CHALLENGE:
Extract every line below that contains the string "Screen", matching case exactly.

====== MATERIAL PROVIDED

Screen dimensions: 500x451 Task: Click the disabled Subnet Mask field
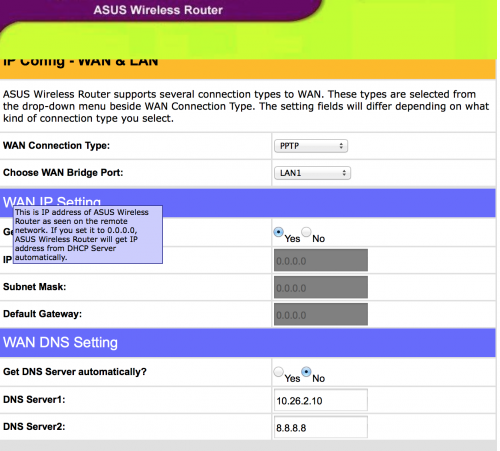tap(321, 287)
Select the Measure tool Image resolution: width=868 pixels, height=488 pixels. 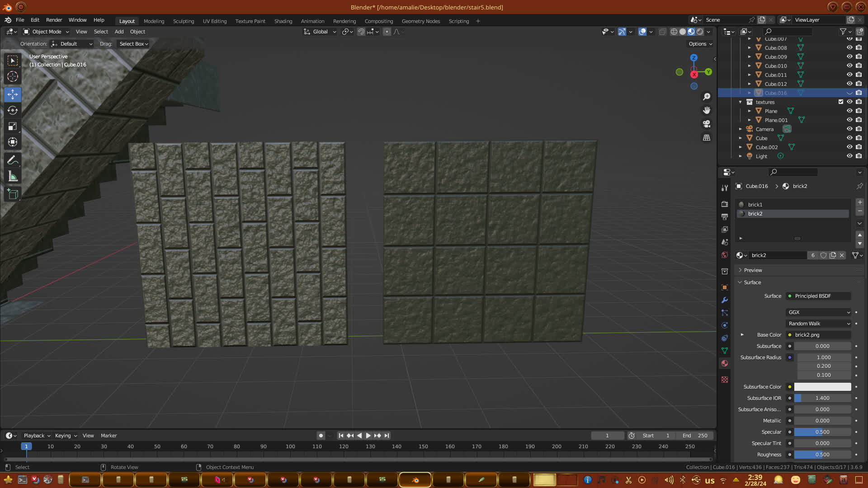tap(13, 177)
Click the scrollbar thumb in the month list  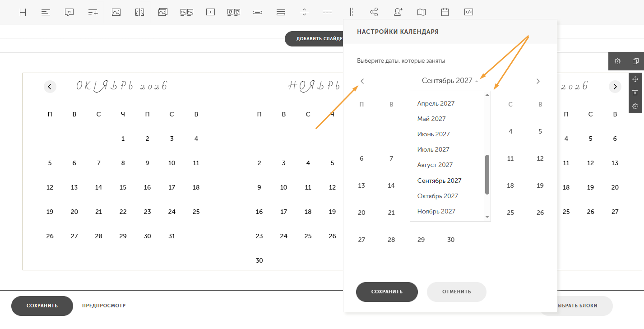click(487, 175)
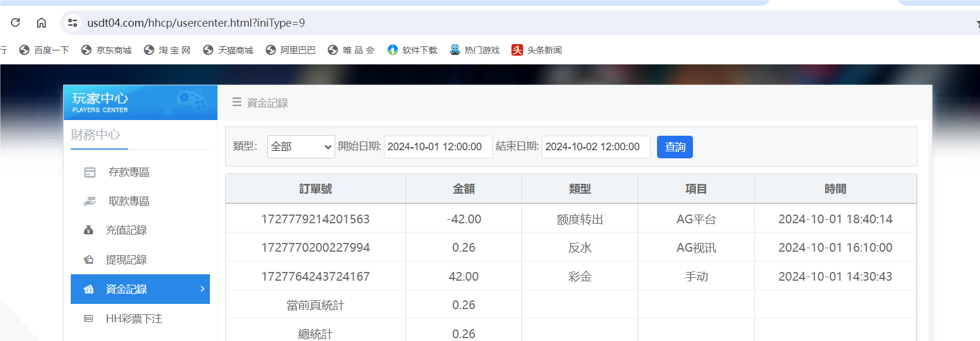
Task: Click the 存款專區 sidebar icon
Action: 90,172
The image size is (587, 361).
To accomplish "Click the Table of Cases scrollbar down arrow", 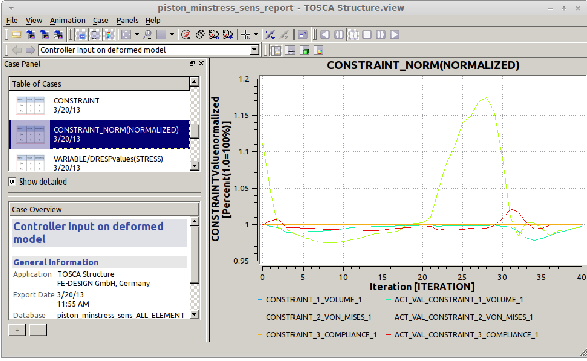I will coord(194,166).
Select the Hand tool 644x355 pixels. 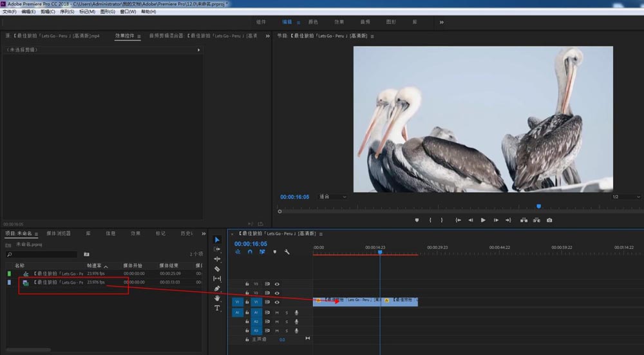pos(217,298)
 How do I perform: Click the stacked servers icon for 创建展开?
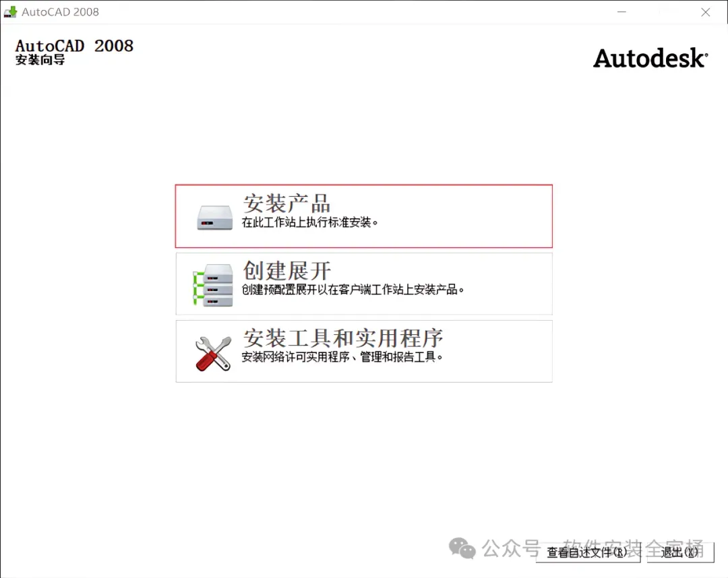(x=213, y=285)
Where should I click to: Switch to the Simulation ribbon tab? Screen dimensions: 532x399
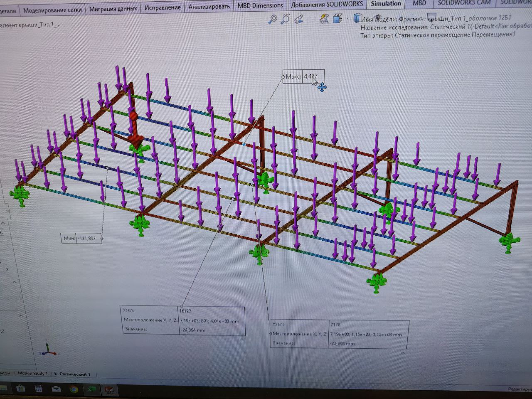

============

EXERCISE SOLUTION:
Screen dimensions: 500x451 Task: Click the disabled Subnet Mask field
Where should I click to: Switch to the Simulation ribbon tab? Screen dimensions: 532x399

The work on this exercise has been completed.